The use of 2-degree-of-freedom drive modules simplifies the robot’s design significantly. While the moving platform has 4 degrees of freedom, it is connected to the base by only two kinematic chains [25]. As a result, as presented by the authors in the cited paper, it has several advantages over models that use one drive per kinematic chain, requiring four kinematic chains to move the platform properly. The sections of this paper examine the 2TRRPa mechanism in terms of its workspace, dexterity, and special configurations. Since previous work of the authors [25] demonstrated that the motion characteristics of 2-DoF modules are independent of time and instantaneous state, a further simplification was possible. For the direct geometry and kinematics problem, we treated the displacements and rotations applied at points $B_1$ and $B_2$ as inputs, which fully determine the spatial position and orientation of the mobile platform.

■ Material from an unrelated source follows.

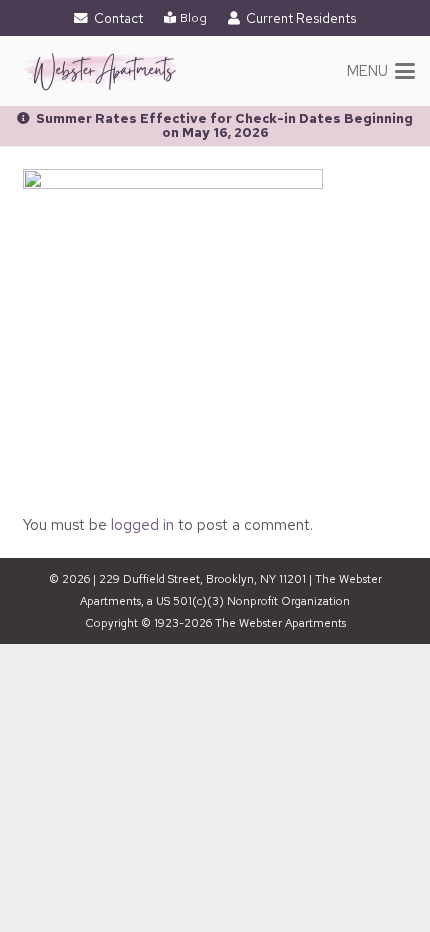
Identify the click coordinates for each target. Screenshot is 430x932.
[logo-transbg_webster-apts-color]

Reduced workspace represents a disadvantage of parallel mechanisms. The newly proposed mechanism has two translational joints with parallel axes as the first joints of both kinematic chains (Figure 2). This proposal allows the workspace to be increased to a required size in one direction, alongside the axis of the translational joints (see Figure 3), without altering the other geometric dimensions of the mechanism.

Furthermore, due to the two parallel axes, the dexterity of the mechanism is satisfactory: the points the robot can reach with any orientation around the z-axis form a homogeneous space, which is nearly as large as the total workspace (i.e., the workspace in which the points are reachable with at least one orientation). Figure 5 shows that the points with dexterity index D = 0 do not belong to the robot’s entire workspace. The other extreme regarding the dexterity index is D = 1 for the point which is reachable with any orientation.

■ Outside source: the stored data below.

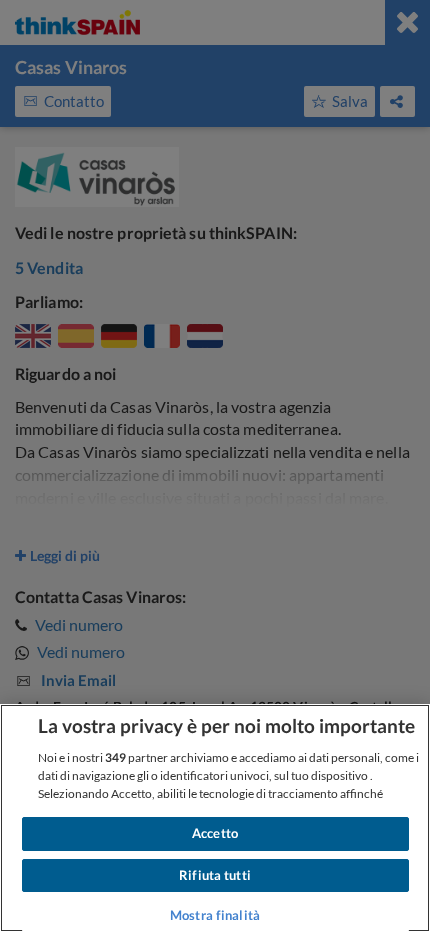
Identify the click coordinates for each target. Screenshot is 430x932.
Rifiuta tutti (215, 875)
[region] (215, 818)
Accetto (215, 833)
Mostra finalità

Due to its simple architecture, the workspace interior forms a homogeneous space, which is not fragmented by points with special configurations. This has been proven in this paper by using the Jacobi matrix. Naturally, similarly to all other mechanisms, this mechanism also continues to lose degrees of freedom at the boundary of the workspace.

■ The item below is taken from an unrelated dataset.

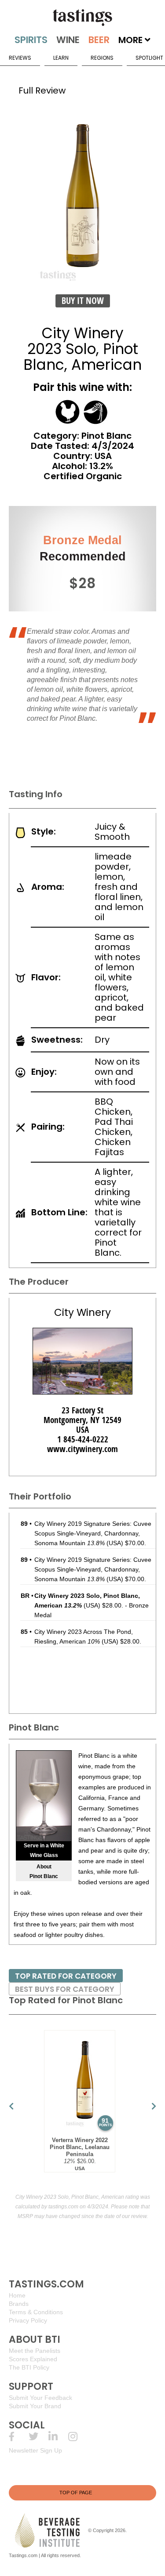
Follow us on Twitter (38, 2436)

In the final section of this paper, we assigned arbitrary values to the geometric dimensions of the mechanism, enabling us to perform numerical simulations. In this context, a pick-and-place operation was modeled and, relying on the inverse problem, values of the input parameters of the mechanism ($d_i$ and ${\theta }_i$ for $i=1,2$) were determined during the simulated motion and the time variation in those parameters.

The fact that the path curvature radius decrease has a pronounced influence on the robot kinematic parameters is due to the specific design of the 2TRRPa mechanism and requires further investigation in order to provide adequate control for the robot to be implemented in the future. Further plans involve optimizing the geometric size of the newly introduced mechanism considering various criteria like workspace shape and control speed curves, completed with performance testing of the proposed robot mechanism based on various parameters [38]. The future work of the authors also includes the building of a fully functional 3D model of the presented mechanism in order to check the theoretical findings from this paper, as well to address the dynamical behavior of the mechanism.